A longstanding loophole that has allowed mobile application developers to avoid submitting their wares for classification in Australia has been vowed to be sealed up by the country’s Labor Party.

The Australian reports
that the issue is on the agenda of the Standing Committee of Attorneys-General meeting, which was postponed three weeks ago due to the looming state elections (that take place on August 21).

Labor’s Brendan O’Connor, and Minister of Home Affairs, said that he was, “… concerned about the classification of games playable on mobile telephones and had put the wheels in motion to address this with his state and territory counterparts.”

Meanwhile, a Sydney Morning Herald story notes that such submissions could cost developers between $470 and $2040 per entry, which didn’t sit well with some creators.

Bjango Founder Marc Edwards indicated that if his company was forced to submit apps for classification, they would simply cease to release them in Australia, a notion shared by fellow developer Matt Comi of Big Bucket Software.

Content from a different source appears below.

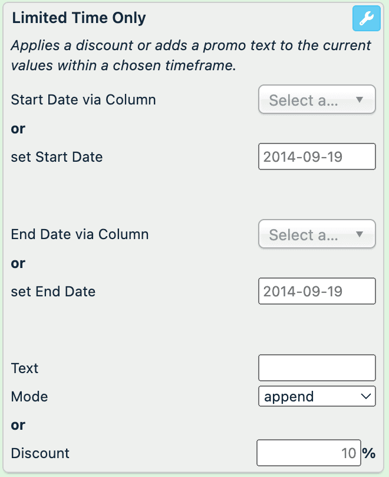Click the triangle arrow on Start Date dropdown
The image size is (389, 477).
click(360, 100)
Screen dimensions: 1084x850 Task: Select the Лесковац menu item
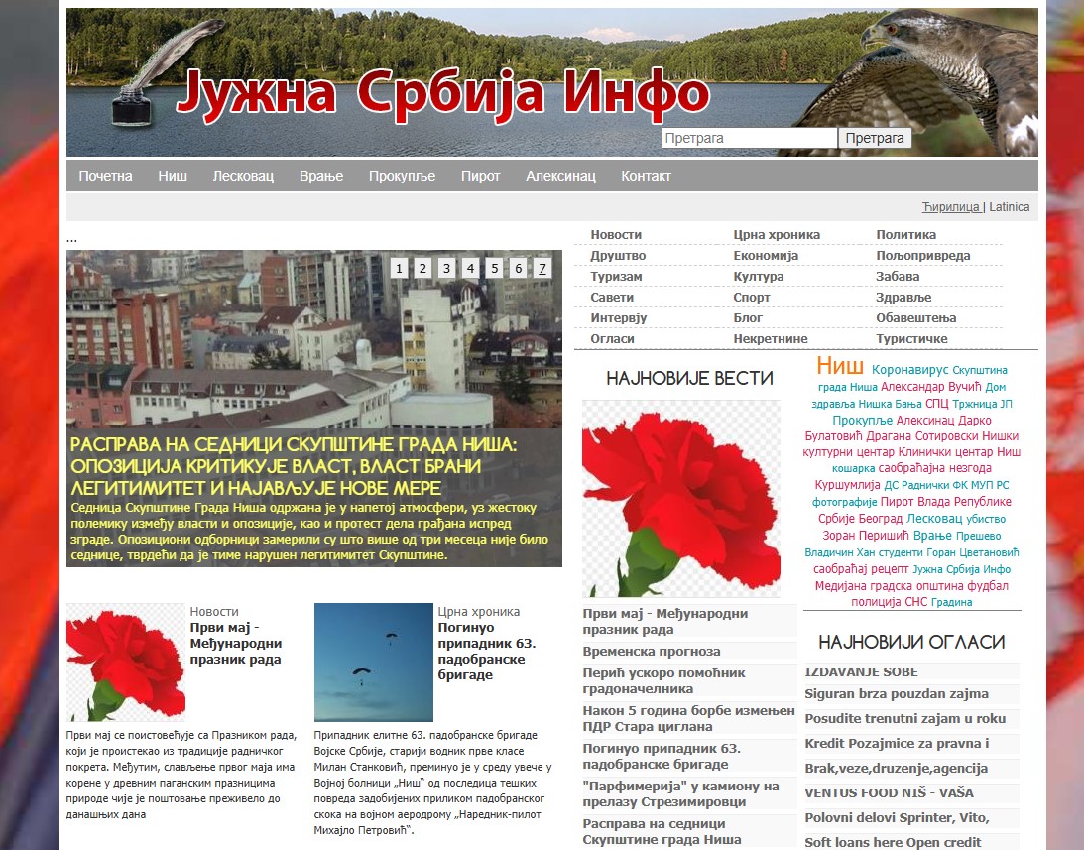pyautogui.click(x=243, y=176)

Edwards also wondered if the Classification Board was up for handling all the new submissions, noting that, “The sheer volume is going to make it very, very difficult.”

Comi lamented the financial aspects of such an implementation, stating:

You can't know in advance whether you've got a hit on your hands or whether or not you're going to recoup your costs. So I think with a smaller industry, particularly with my team - myself and a designer - we couldn't say whether we were going to make $10.

Nick Lowe, of the non-profit Let’s Make Games stated, “I'm sceptical that the government simply sees potential to generate revenue at the expense of what they see as a minority demographic.”

One has to wonder just many apps would be deemed worthy of release if they had to run the gamut of both Apple and the country’s Classification Board censoring and rating submissions.


Comments

Re: Labor Vows to Shut AU Mobile App Loophole

 Australia isn't a state, they're called Federal elections.

Re: Labor Vows to Shut AU Mobile App Loophole

Officially, the maximum is 20 business days, according to the Classification Board's website. As of 2007, though, the Board can extend that to 40 days for any "sufficiently complex" submission, which computer games (presumably including mobile phone games) are automatically considered to fall under. If I'm reading the full Classification Act correctly (page 75 of the PDF), there's no explicit penalty for failing to meet the limit, although they are required to include an explaination as to why they couldn't meet the limit in their yearly report. (Mind you, I'm not even Australian, let alone an Australian lawyer, so I could easily be mistaken about this.)

Re: Labor Vows to Shut AU Mobile App Loophole

I think the AU board would choke on the sheer volume of applications it would be asked to rate. Is there a statutory time limit for the board to conduct a rating one an application is submitted?